Outro exemplo é o do etrasimod, um fármaco que modula receptores de esfingosina-1-fosfato (S1P). Essa substância foi desenvolvida pela Arena Pharmaceuticals, que foi adquirida pela Pfizer em março de 2022. Já existem 18 estudos clínicos que avaliam a eficácia e segurança do fármaco para várias condições inflamatórias, ao longo dos últimos anos. Recentemente, a Pfizer anunciou resultados positivos sobre seus estudos de fase 3 com o etrasimod para casos de colite ulcerativa, após uso crônico por 12 ou 52 semanas (respectivamente: ELEVATE UC 12, NCT03996369; ELEVATE UC 52, NCT03945188). Os resultados incluíram remissão clínica e alívio sintomático, mas ainda não foram divulgados em detalhes. Embora esses resultados sejam relacionados à colite ulcerativa, a eficácia demonstrada poderia ser hipotetizada para outras condições inflamatórias, como a alopecia areata. De fato, a Arena Pharmaceuticals iniciou, há 2 anos, o recrutamento de participantes para um estudo clínico de fase 2 para avaliar o potencial desse fármaco em casos de alopecia.

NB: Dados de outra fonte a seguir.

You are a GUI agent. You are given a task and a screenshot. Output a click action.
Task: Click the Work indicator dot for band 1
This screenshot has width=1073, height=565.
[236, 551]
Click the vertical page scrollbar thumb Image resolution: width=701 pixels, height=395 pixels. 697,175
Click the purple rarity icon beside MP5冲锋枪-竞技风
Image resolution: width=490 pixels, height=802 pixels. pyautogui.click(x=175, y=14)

Entenda o que levou à teoria do “marketing encomendado”
Em resumo: a Pfizer teria “financiado” toda a situação da zombaria à alopecia e tapa como forma de aumentar a visibilidade à doença, já que existe um medicamento dessa farmacêutica, em fases avançadas de teste, que poderia ser usado nesses casos. De fato, as buscas pelo termo “alopecia” tiveram um pico nessa semana, nunca alcançado nos últimos 5 anos, mas essa simples associação de fatos não implica em uma causalidade.

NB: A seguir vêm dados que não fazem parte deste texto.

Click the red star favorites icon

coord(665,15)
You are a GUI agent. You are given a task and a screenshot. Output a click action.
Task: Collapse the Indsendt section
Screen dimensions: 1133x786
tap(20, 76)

Um dos argumentos favoráveis à teoria é que a Pfizer se tornou uma patrocinadora da cerimônia do Oscar em 2022. Contudo, essa ação teve um interesse simbólico em ovacionar o retorno das atividades presenciais após momentos críticos da pandemia por COVID-19, até como uma forma de reforçar os resultados positivos obtidos com a vacinação ampla. Nesse sentido, o patrocínio também aconteceu pela BioNTech, parceira da Pfizer no desenvolvimento da vacina contra a COVID-19 (Comirnaty®).

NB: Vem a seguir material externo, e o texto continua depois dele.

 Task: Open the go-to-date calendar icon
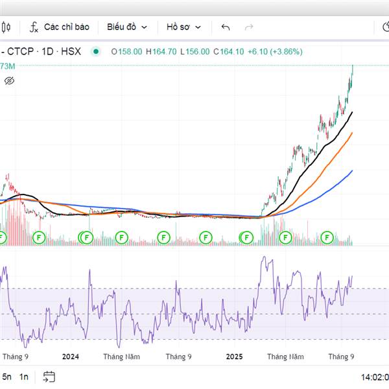click(49, 376)
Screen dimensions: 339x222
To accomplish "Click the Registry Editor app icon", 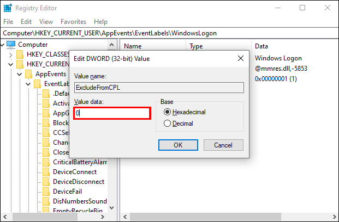I will click(8, 8).
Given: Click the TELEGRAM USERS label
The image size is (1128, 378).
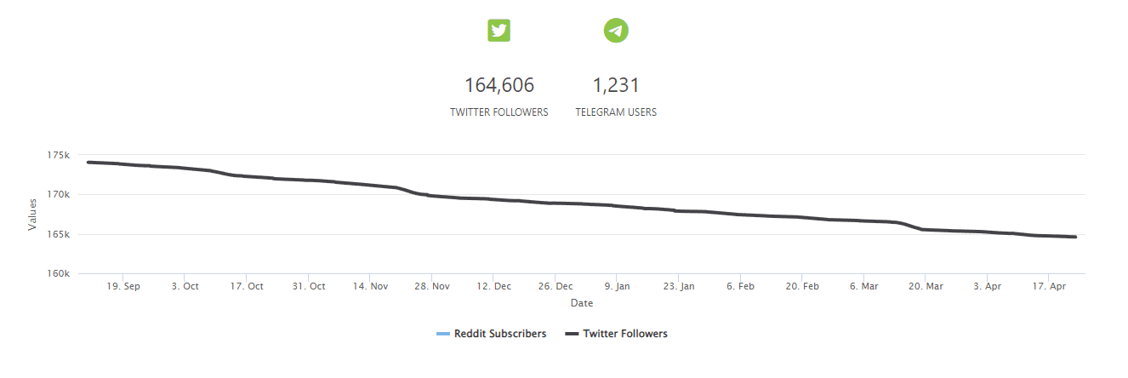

Outro argumento é que a Pfizer tem drogas em desenvolvimento para alopecia e isso “comprovaria” o envolvimento no ocorrido. Obviamente, a Pfizer tem interesse em desenvolver tratamentos para a alopecia, e isso é inegável. O anúncio público dos resultados do ritlecitinib em casos de alopecia aconteceu em agosto de 2021, muito antes do Oscar. Mas o que gerou certo alarde foram os anúncios sobre a eficácia do etrasimod 4 dias antes do Oscar e 2 dias após o tapa, causando desconfiança quanto ao timing da divulgação. Inclusive a aquisição da Arena Pharmaceuticals aconteceu em março de 2022, mês do Oscar. Mas lembre: o estudo com o etrasimod avaliou seu efeito em colite ulcerativa, não em alopecia. Uma possibilidade é que tudo se tratou de uma grande coincidência, já que anúncios sobre testes clínicos acontecem com certa frequência por grandes farmacêuticas.
É sempre importante lembrar que uma correlação (a divulgação dos resultados coincidir com o evento do Oscar, ou o patronício inédito nesse ano) não implica em causalidade (ou seja, que o tapa aconteceu por conta da divulgação do resultado, que o patrocínio aconteceu para divulgar a droga, ou vice-versa).
Por fim, ficou esclarecido que a conspiração teve início em grupos antivacinas, que buscam associações da “big pharma” com a promoção/criação de doenças e todo tipo de argumentos nesse sentido. A “colisão” do desenvolvimento do medicamento em fase avançada com a visibilidade levantada para a alopecia parece ser fruto do… acaso. Bem menos mirabolante (e interessante), mas provavelmente mais factível e simples, como propõe o princípio da navalha de Occam.